Copy each of the following entries word for word.

====

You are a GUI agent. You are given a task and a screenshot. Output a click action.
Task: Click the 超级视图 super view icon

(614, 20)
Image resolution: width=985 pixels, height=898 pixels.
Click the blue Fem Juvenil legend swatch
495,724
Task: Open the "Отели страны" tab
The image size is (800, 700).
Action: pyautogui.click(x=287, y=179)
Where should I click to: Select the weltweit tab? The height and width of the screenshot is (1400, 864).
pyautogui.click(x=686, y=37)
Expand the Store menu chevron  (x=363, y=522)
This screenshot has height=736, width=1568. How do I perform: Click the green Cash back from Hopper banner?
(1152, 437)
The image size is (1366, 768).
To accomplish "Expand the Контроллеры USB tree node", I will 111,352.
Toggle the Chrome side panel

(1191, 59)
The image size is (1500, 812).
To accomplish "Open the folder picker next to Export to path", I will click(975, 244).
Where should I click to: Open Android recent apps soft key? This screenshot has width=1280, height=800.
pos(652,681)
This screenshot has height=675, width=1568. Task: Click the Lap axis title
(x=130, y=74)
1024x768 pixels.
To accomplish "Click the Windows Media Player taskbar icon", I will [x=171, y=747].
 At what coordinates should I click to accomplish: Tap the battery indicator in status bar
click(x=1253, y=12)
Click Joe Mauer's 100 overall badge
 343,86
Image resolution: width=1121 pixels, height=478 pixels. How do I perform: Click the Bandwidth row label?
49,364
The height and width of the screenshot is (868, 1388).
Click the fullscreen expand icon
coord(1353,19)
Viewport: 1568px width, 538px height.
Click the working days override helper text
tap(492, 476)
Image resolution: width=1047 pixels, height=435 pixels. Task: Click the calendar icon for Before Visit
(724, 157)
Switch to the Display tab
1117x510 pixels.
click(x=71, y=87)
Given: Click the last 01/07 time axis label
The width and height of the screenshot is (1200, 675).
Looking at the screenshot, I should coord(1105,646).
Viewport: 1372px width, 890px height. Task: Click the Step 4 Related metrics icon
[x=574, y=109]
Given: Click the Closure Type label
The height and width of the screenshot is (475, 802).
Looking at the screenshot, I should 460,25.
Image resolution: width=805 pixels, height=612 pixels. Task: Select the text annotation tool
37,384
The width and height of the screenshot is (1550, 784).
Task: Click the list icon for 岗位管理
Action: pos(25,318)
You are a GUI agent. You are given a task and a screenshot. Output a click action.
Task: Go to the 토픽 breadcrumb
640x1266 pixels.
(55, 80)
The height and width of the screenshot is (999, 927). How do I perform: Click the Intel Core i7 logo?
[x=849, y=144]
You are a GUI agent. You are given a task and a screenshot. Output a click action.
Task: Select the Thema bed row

====

**Response below**
You are a GUI agent. You are given a task and a screenshot. Output a click action.
Task: Click the 超级视图 super view icon

(614, 20)
Image resolution: width=985 pixels, height=898 pixels.
Click the blue Fem Juvenil legend swatch
495,724
Task: Open the "Отели страны" tab
The image size is (800, 700).
Action: pyautogui.click(x=287, y=179)
Where should I click to: Select the weltweit tab? The height and width of the screenshot is (1400, 864).
pyautogui.click(x=686, y=37)
Expand the Store menu chevron  (x=363, y=522)
This screenshot has height=736, width=1568. How do I perform: Click the green Cash back from Hopper banner?
(1152, 437)
The image size is (1366, 768).
To accomplish "Expand the Контроллеры USB tree node", I will 111,352.
Toggle the Chrome side panel

(1191, 59)
The image size is (1500, 812).
To accomplish "Open the folder picker next to Export to path", I will click(975, 244).
Where should I click to: Open Android recent apps soft key? This screenshot has width=1280, height=800.
pos(652,681)
This screenshot has height=675, width=1568. Task: Click the Lap axis title
(x=130, y=74)
1024x768 pixels.
To accomplish "Click the Windows Media Player taskbar icon", I will [x=171, y=747].
 At what coordinates should I click to accomplish: Tap the battery indicator in status bar
click(x=1253, y=12)
Click Joe Mauer's 100 overall badge
 343,86
Image resolution: width=1121 pixels, height=478 pixels. How do I perform: Click the Bandwidth row label?
49,364
The height and width of the screenshot is (868, 1388).
Click the fullscreen expand icon
coord(1353,19)
Viewport: 1568px width, 538px height.
Click the working days override helper text
tap(492, 476)
Image resolution: width=1047 pixels, height=435 pixels. Task: Click the calendar icon for Before Visit
(724, 157)
Switch to the Display tab
1117x510 pixels.
click(x=71, y=87)
Given: Click the last 01/07 time axis label
The width and height of the screenshot is (1200, 675).
Looking at the screenshot, I should coord(1105,646).
Viewport: 1372px width, 890px height. Task: Click the Step 4 Related metrics icon
[x=574, y=109]
Given: Click the Closure Type label
The height and width of the screenshot is (475, 802).
Looking at the screenshot, I should 460,25.
Image resolution: width=805 pixels, height=612 pixels. Task: Select the text annotation tool
37,384
The width and height of the screenshot is (1550, 784).
Task: Click the list icon for 岗位管理
Action: pos(25,318)
You are a GUI agent. You are given a task and a screenshot. Output a click action.
Task: Go to the 토픽 breadcrumb
640x1266 pixels.
(55, 80)
The height and width of the screenshot is (999, 927). How do I perform: Click the Intel Core i7 logo?
[x=849, y=144]
You are a GUI agent. You are given a task and a screenshot. Output a click action.
Task: Select the Thema bed row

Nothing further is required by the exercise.